**TASK DESCRIPTION:**
Copy out every one of the records below word for word, from the first line to the last.

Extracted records
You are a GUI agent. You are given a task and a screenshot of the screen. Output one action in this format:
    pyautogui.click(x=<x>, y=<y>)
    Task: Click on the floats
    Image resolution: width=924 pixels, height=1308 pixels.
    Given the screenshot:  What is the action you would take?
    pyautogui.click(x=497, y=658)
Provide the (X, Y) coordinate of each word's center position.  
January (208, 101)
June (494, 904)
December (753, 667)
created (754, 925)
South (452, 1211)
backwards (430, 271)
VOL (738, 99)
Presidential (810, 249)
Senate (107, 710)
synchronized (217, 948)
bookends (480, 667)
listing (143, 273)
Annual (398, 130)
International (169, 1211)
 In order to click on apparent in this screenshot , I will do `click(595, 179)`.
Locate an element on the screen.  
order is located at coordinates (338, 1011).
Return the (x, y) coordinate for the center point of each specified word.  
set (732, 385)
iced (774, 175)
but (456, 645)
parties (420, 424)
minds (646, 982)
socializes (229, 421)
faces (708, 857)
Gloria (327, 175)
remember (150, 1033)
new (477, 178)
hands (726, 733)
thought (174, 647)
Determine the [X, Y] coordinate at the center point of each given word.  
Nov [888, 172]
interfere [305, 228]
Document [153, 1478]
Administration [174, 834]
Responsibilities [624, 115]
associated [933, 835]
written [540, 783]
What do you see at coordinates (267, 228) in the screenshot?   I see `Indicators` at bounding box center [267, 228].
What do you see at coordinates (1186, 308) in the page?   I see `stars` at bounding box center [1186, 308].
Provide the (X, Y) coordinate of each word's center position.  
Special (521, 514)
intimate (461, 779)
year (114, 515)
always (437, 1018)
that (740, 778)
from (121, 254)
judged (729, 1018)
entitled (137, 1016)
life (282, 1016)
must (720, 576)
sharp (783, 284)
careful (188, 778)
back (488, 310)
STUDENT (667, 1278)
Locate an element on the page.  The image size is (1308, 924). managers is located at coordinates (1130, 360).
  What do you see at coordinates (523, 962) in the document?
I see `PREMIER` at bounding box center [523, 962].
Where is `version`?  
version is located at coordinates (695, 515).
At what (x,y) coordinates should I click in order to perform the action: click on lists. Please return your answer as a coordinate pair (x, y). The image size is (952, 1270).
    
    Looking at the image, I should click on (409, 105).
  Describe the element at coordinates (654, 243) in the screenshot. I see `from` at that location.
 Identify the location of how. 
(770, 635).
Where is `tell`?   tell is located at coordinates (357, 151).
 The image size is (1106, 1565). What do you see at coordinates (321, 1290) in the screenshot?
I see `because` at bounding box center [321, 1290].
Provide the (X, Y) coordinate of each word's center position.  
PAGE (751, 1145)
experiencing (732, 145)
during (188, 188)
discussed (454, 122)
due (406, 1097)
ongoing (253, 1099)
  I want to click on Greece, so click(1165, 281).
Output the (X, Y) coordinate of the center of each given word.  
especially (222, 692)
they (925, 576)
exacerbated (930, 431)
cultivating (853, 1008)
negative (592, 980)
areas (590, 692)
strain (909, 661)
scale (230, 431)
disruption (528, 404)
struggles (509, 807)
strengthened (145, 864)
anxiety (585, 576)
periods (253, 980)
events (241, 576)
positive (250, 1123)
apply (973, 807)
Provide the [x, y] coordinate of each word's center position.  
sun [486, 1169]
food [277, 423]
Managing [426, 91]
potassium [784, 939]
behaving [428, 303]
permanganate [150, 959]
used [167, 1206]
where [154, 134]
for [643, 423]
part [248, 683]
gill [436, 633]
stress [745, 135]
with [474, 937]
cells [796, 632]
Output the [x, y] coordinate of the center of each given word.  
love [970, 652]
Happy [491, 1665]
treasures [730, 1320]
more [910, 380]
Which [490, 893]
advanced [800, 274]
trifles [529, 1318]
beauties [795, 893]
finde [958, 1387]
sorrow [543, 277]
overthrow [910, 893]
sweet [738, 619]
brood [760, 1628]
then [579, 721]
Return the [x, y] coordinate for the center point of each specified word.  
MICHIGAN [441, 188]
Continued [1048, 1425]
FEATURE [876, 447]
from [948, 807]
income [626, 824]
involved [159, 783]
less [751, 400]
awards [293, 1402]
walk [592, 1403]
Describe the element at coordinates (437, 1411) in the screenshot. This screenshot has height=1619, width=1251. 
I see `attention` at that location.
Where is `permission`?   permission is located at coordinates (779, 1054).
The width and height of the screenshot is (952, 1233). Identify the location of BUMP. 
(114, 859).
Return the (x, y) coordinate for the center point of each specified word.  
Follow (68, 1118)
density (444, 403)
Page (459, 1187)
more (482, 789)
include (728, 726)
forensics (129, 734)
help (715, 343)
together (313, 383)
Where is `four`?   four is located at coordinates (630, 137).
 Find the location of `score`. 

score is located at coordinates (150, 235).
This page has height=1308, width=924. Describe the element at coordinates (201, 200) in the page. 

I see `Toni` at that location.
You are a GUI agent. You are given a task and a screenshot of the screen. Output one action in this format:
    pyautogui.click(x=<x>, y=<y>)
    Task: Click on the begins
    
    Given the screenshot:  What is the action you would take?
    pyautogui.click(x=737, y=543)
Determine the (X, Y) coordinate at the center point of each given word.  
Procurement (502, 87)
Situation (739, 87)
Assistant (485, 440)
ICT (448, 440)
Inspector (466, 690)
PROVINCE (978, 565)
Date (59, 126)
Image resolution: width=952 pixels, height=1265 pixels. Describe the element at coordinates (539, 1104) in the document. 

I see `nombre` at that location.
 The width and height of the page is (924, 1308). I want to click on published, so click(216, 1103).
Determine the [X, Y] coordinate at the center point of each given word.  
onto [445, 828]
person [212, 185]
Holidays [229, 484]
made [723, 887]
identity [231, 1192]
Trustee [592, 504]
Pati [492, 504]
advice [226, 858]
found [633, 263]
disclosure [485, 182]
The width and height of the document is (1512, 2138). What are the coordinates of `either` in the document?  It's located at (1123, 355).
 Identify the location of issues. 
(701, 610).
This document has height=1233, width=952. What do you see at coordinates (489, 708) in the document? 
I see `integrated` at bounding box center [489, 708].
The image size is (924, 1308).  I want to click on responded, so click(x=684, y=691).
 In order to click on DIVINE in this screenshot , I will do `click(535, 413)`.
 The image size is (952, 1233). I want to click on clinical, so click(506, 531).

**RESPONSE TO THE EXERCISE:**
You are a GUI agent. You are given a task and a screenshot of the screen. Output one action in this format:
    pyautogui.click(x=<x>, y=<y>)
    Task: Click on the floats
    Image resolution: width=924 pixels, height=1308 pixels.
    Given the screenshot:  What is the action you would take?
    pyautogui.click(x=497, y=658)
Provide the (X, Y) coordinate of each word's center position.  
January (208, 101)
June (494, 904)
December (753, 667)
created (754, 925)
South (452, 1211)
backwards (430, 271)
VOL (738, 99)
Presidential (810, 249)
Senate (107, 710)
synchronized (217, 948)
bookends (480, 667)
listing (143, 273)
Annual (398, 130)
International (169, 1211)
 In order to click on apparent in this screenshot , I will do `click(595, 179)`.
Locate an element on the screen.  
order is located at coordinates (338, 1011).
Return the (x, y) coordinate for the center point of each specified word.  
set (732, 385)
iced (774, 175)
but (456, 645)
parties (420, 424)
minds (646, 982)
socializes (229, 421)
faces (708, 857)
Gloria (327, 175)
remember (150, 1033)
new (477, 178)
hands (726, 733)
thought (174, 647)
Determine the [X, Y] coordinate at the center point of each given word.  
Nov [888, 172]
interfere [305, 228]
Document [153, 1478]
Administration [174, 834]
Responsibilities [624, 115]
associated [933, 835]
written [540, 783]
What do you see at coordinates (267, 228) in the screenshot?   I see `Indicators` at bounding box center [267, 228].
What do you see at coordinates (1186, 308) in the page?   I see `stars` at bounding box center [1186, 308].
Provide the (X, Y) coordinate of each word's center position.  
Special (521, 514)
intimate (461, 779)
year (114, 515)
always (437, 1018)
that (740, 778)
from (121, 254)
judged (729, 1018)
entitled (137, 1016)
life (282, 1016)
must (720, 576)
sharp (783, 284)
careful (188, 778)
back (488, 310)
STUDENT (667, 1278)
Locate an element on the page.  The image size is (1308, 924). managers is located at coordinates (1130, 360).
  What do you see at coordinates (523, 962) in the document?
I see `PREMIER` at bounding box center [523, 962].
Where is `version`?  
version is located at coordinates (695, 515).
At what (x,y) coordinates should I click in order to perform the action: click on lists. Please return your answer as a coordinate pair (x, y). The image size is (952, 1270).
    
    Looking at the image, I should click on (409, 105).
  Describe the element at coordinates (654, 243) in the screenshot. I see `from` at that location.
 Identify the location of how. 
(770, 635).
Where is `tell`?   tell is located at coordinates (357, 151).
 The image size is (1106, 1565). What do you see at coordinates (321, 1290) in the screenshot?
I see `because` at bounding box center [321, 1290].
Provide the (X, Y) coordinate of each word's center position.  
PAGE (751, 1145)
experiencing (732, 145)
during (188, 188)
discussed (454, 122)
due (406, 1097)
ongoing (253, 1099)
  I want to click on Greece, so click(1165, 281).
Output the (X, Y) coordinate of the center of each given word.  
especially (222, 692)
they (925, 576)
exacerbated (930, 431)
cultivating (853, 1008)
negative (592, 980)
areas (590, 692)
strain (909, 661)
scale (230, 431)
disruption (528, 404)
struggles (509, 807)
strengthened (145, 864)
anxiety (585, 576)
periods (253, 980)
events (241, 576)
positive (250, 1123)
apply (973, 807)
Provide the [x, y] coordinate of each word's center position.  
sun [486, 1169]
food [277, 423]
Managing [426, 91]
potassium [784, 939]
behaving [428, 303]
permanganate [150, 959]
used [167, 1206]
where [154, 134]
for [643, 423]
part [248, 683]
gill [436, 633]
stress [745, 135]
with [474, 937]
cells [796, 632]
Output the [x, y] coordinate of the center of each given word.  
love [970, 652]
Happy [491, 1665]
treasures [730, 1320]
more [910, 380]
Which [490, 893]
advanced [800, 274]
trifles [529, 1318]
beauties [795, 893]
finde [958, 1387]
sorrow [543, 277]
overthrow [910, 893]
sweet [738, 619]
brood [760, 1628]
then [579, 721]
Return the [x, y] coordinate for the center point of each specified word.  
MICHIGAN [441, 188]
Continued [1048, 1425]
FEATURE [876, 447]
from [948, 807]
income [626, 824]
involved [159, 783]
less [751, 400]
awards [293, 1402]
walk [592, 1403]
Describe the element at coordinates (437, 1411) in the screenshot. This screenshot has height=1619, width=1251. 
I see `attention` at that location.
Where is `permission`?   permission is located at coordinates (779, 1054).
The width and height of the screenshot is (952, 1233). Identify the location of BUMP. 
(114, 859).
Return the (x, y) coordinate for the center point of each specified word.  
Follow (68, 1118)
density (444, 403)
Page (459, 1187)
more (482, 789)
include (728, 726)
forensics (129, 734)
help (715, 343)
together (313, 383)
Where is `four`?   four is located at coordinates (630, 137).
 Find the location of `score`. 

score is located at coordinates (150, 235).
This page has height=1308, width=924. Describe the element at coordinates (201, 200) in the page. 

I see `Toni` at that location.
You are a GUI agent. You are given a task and a screenshot of the screen. Output one action in this format:
    pyautogui.click(x=<x>, y=<y>)
    Task: Click on the begins
    
    Given the screenshot:  What is the action you would take?
    pyautogui.click(x=737, y=543)
Determine the (X, Y) coordinate at the center point of each given word.  
Procurement (502, 87)
Situation (739, 87)
Assistant (485, 440)
ICT (448, 440)
Inspector (466, 690)
PROVINCE (978, 565)
Date (59, 126)
Image resolution: width=952 pixels, height=1265 pixels. Describe the element at coordinates (539, 1104) in the document. 

I see `nombre` at that location.
 The width and height of the page is (924, 1308). I want to click on published, so click(216, 1103).
Determine the [X, Y] coordinate at the center point of each given word.  
onto [445, 828]
person [212, 185]
Holidays [229, 484]
made [723, 887]
identity [231, 1192]
Trustee [592, 504]
Pati [492, 504]
advice [226, 858]
found [633, 263]
disclosure [485, 182]
The width and height of the document is (1512, 2138). What are the coordinates of `either` in the document?  It's located at (1123, 355).
 Identify the location of issues. 
(701, 610).
This document has height=1233, width=952. What do you see at coordinates (489, 708) in the document? 
I see `integrated` at bounding box center [489, 708].
The image size is (924, 1308).  I want to click on responded, so click(x=684, y=691).
 In order to click on DIVINE in this screenshot , I will do `click(535, 413)`.
 The image size is (952, 1233). I want to click on clinical, so click(506, 531).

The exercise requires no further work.